China’s 10,000-km fiber cable to reach the warming Arctic

APD NEWS

text

China is in talks with Finland to help it build a 10,500-kilometer-long fiber optic cable across the Arctic Circle, a region where sea ice recedes at a faster pace due to climate change.

The underwater polar fiber link, which was also jointly proposed by Japan, Russia and Norway, aims to speed up data connections between Chinese and European financial centers as early as by 2020.

Chinese President Xi Jinping highlighted this project back in June last year, when the country was promoting trade and infrastructure development in the area as part of its Belt and Road Initiative.
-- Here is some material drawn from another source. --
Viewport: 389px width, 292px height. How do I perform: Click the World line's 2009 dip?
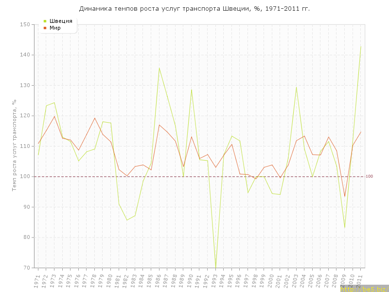pyautogui.click(x=345, y=197)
An action plan was also released around the same time. Titled “Vision for Maritime Cooperation under the Belt and Road Initiative”, the strategy outlines how an economic passage could be formed via the Arctic Ocean and leading all the way up to Europe.

'Ice Silk Road'

Primorye international transport corridor suggested by Russia earlier aims to exploit and utilize maritime passageways between it and China, particularly the Northern Sea Route, or "Ice Silk Road."

The Arctic routes consist of two major components, with one called the Northeast Passage, or the Northern Sea Route by Russia, and another being Northwest Passage.
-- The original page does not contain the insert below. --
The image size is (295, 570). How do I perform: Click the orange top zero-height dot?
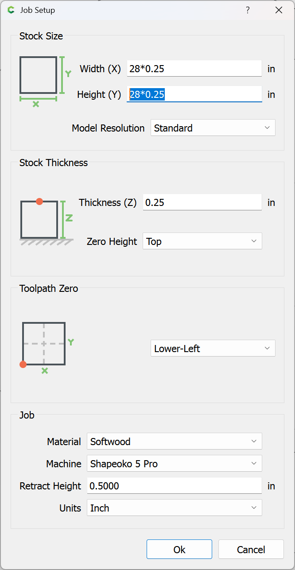[39, 202]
Submarine cables from Tokyo to London are planned for two distinct routes through the Arctic Ocean. Russia's Polarnet Project plans to lay the ROTACS cable through the Russian region of the Arctic (yellow line).

China’s Ministry of Industry and Information Technology and one of China’s three largest state-owned telecom giants, China Telecom, participated in a September meeting with Cinia Group—a Finnish information and communications technology firm owned by the government—held in Helsinki.
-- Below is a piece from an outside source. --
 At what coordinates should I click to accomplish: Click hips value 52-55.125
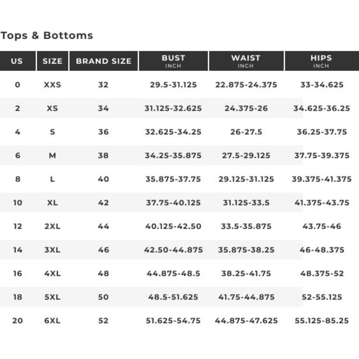pyautogui.click(x=322, y=297)
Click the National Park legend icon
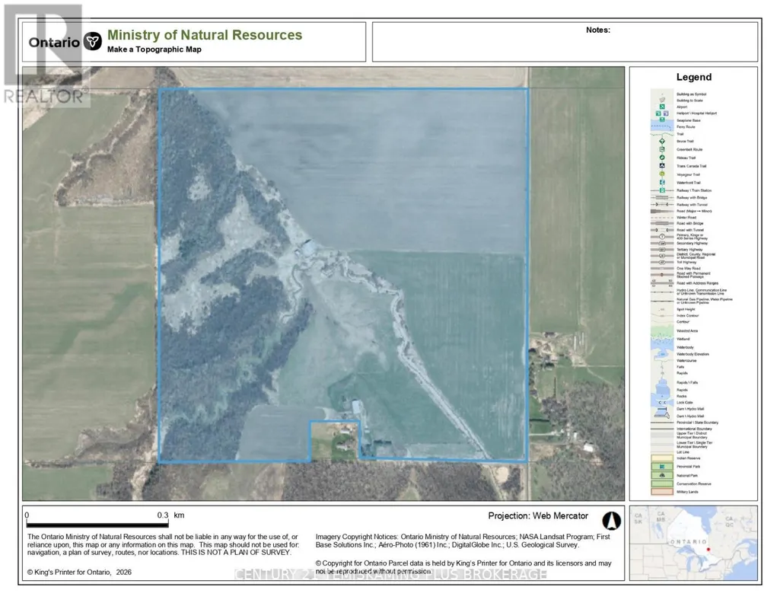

Cinia, which plays a “prominent role” in the Northeast Passage, is currently open for partner choices. However, no concrete plan has been confirmed yet, according to China Telecom in a recent statement.

Jukka-Pekka Joensuu, an executive adviser to Cinia, said the new cable would reduce the time delay from Asia to Europe by half, and that it would “provide a game changer in the industry.”

Xi’s state visit in April marked a Chinese president’s first trip to Finland since 1995, following then China is gradually enhancing its ties with the Northern European nation. A freight railway traveling between Finland’s Kouvola and China’s Xi’an has just recently launched.

“The tide has changed in Finland-China economic ties in these two years or so,” said Jari Sinkari, the Finnish consul-general to Hong Kong and Macau. “It used to be Finland investing more in the Chinese market, but now China’s become the more active one in the partnership.”

April 5, 2017: Chinese President Xi Jinping receives Finland’s national team training suits from Finnish nordic skiers in Helsinki.

Warming Arctic

Digital traffic between Europe and Asia is also estimated to increase by three times in the next five years, but the existing cables within the two continents are not enough to meet the demand as they either pass through the south, or the US and across the Pacific.

Despite being the shortest way to link Asia and Europe by water, no submarine fiber optic cables have ever been constructed on the Arctic seabed because of the obstacles posed by ice and icebergs, which hampered navigation to a great extent.

However, the Arctic route may become more feasible as a result of shrinking sea ice caused by global warming, even though its speed to melt is accelerating, Nicole Starosielski, a professor of media, pointed it out in her 2015 book “The Undersea Network.”

“It is more viable for telecommunication companies to propose these new and innovative routes than ever before,” she said.